Марк Слоним вспоминает: «На свою долю она никогда не жаловалась. Вероятно, потому я так хорошо запомнил ее слова во время одного из моих приездов к ней в Медон. <…> Она сидела за кухонным столом, низко нагнувшись над тетрадью. Мур возился в углу. Я спросил, не помешал ли ей. Она, смотря вбок, по своему обыкновению, не глядя на меня, ответила поразившим меня, ей не свойственным упавшим голосом, что просматривает старые черновики, а писать ей сейчас очень трудно. “Вы ведь знаете, — добавила она, — для меня самое лучшее время — утро, а тут готовь всем завтрак, надо мыть Мура, с ним гулять, потом идти на рынок, выбирать что-нибудь подешевле, какое тут писание. Иногда неделями не хватает времени. При настоящей работе самое важное — вслушиваться в себя, для этого нужен досуг, тишина, одиночество…”»

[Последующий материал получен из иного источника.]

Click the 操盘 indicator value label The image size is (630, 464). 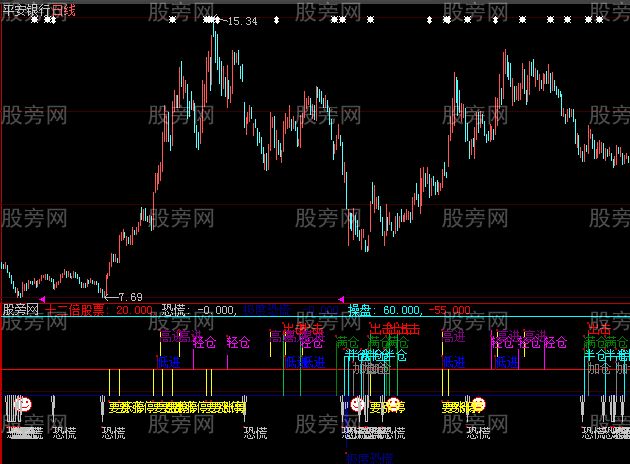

Известие о Пастернаке, неудачи с публикациями, груз домашнего быта, отъединение Али, безрезультатные попытки мужа найти заработок. Все сгустилось этой весной до последней безысходности.
Каждая попытка прорвать ее круг, казалось, сжимала его еще теснее.
Временами Цветаева видит себя просто плохим автоматом, механизм которого еле действует — «из-за остатков души, мешающих машине», как она говорит.
Но зреет и еще одна утрата. Готовится к отъезду в дальние края ближайшая приятельница последних двух лет — Елена Александровна Извольская. Дочь бывшего русского посла в Париже, образованнейший человек, прекрасная собеседница, Извольская была не только поклонницей, но и знатоком поэзии. В широкий круг ее знакомств входили и русские и французы, в числе их были, в частности, философы Лев Шестов и Жак Маритен.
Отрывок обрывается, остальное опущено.